If we look at le_n the statement is forall n : nat, n <= n. If we replace the universal quantification by a pattern variable, this pattern is ?1 < ?1. Does this unify with a <= 2 ^ a? The answer is no. so this theorem won't be used by auto. Now if we look at le_S, the pattern of the principal statement is ?1 <= S ?2. Unifying this pattern with a <= 2 ^ a, this would require ?1 to be a. Now what could be the value of ?2? We need to compare symbolically the expressions 2 ^ a and S ?2. On the left hand side the function symbol is either _ ^ _ or 2 ^ _ depending on how you wish to look at it, but anyway this is not S. So auto recognizes these functions are not the same, the lemma cannot apply. auto fails.
I repeat: when given a goal, auto first only looks at the head symbol of the goal, and it selects from its database the theorems that achieves proofs for this head symbol. In your example, the head symbol is _ <= _. Then it looks only at the conclusion of these theorems, and checks whether the conclusion matches syntactically with the goal at hand. If it does match, then this should provide values for the universally quantified variables of the theorem, and the premises of the theorem are new goals that should be solved at a lower depth. As was mentioned by @Elazar, the depth is limited to 5 by default.

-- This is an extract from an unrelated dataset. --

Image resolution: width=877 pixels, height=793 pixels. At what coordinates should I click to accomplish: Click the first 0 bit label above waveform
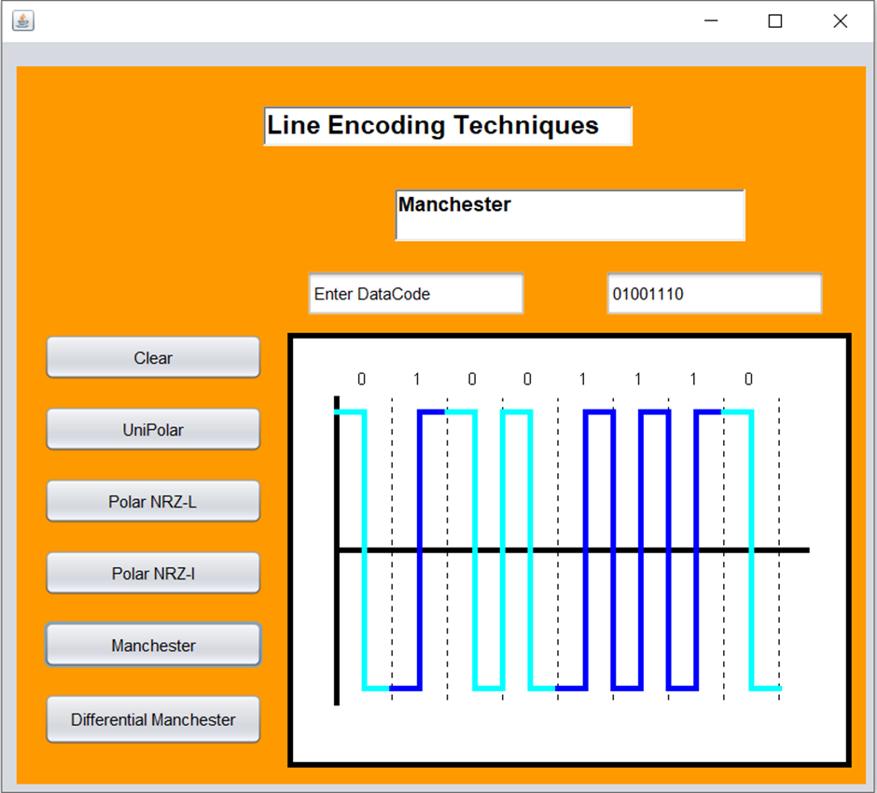tap(362, 380)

The Hint unfold directive would be useful only if you had made a definition of the following shape:
Definition myle (x y : nat) := x <= y.Then Hint Unfold myle : core. would be useful to make sure that the database theorems for _ <= _ are also used to proved instances of myle, as in the following example (it fails if we have 4 occurrences of S, because of the depth limitation).
x: natmyle x (S (S (S x)))auto with core. Qed.x: natmyle x (S (S (S x)))
Please note that the following statement is logically equivalent (according to the definition of addition) but not provable by auto. Even if you add Hint Unfold plus : core. as a directive, this won't help because plus is not the head symbol of the goal.
x: natmyle x (3 + x)x: natmyle x (3 + x)x: natmyle x (3 + x)auto. Qed.x: natmyle x (S (S (S x)))
I often use automatic tactics from Coq, for instance lia, but I always do so because I can predict if the goal is part of the intended scope of the tactic.
Answer (Elazar)
From the documentation:
This tactic implements a Prolog-like resolution procedure to solve the current goal. It first tries to solve the goal using the assumption tactic, then it reduces the goal to an atomic one using intros and introduces the newly generated hypotheses as hints. Then it looks at the list of tactics associated to the head symbol of the goal and tries to apply one of them (starting from the tactics with lower cost). This process is recursively applied to the generated subgoals.
Also, see the warning there:
auto uses a weaker version of apply that is closer to simple apply so it is expected that sometimes auto will fail even if applying manually one of the hints would succeed.
And finally, the search depth is limited to 5 by default; you can control it using auto num.
So if at any point, none of the "tactics associated to the head symbol" of the current goal makes any progress, auto will fail. And if auto reaches maximum depth, it will fail.
Note that auto it does not automatically apply the unfold tactic. There's no way to solve a <= f(a) when f is opaque, without further assumptions. If you want, you can use Hint Unfold f or Hint Transparent f.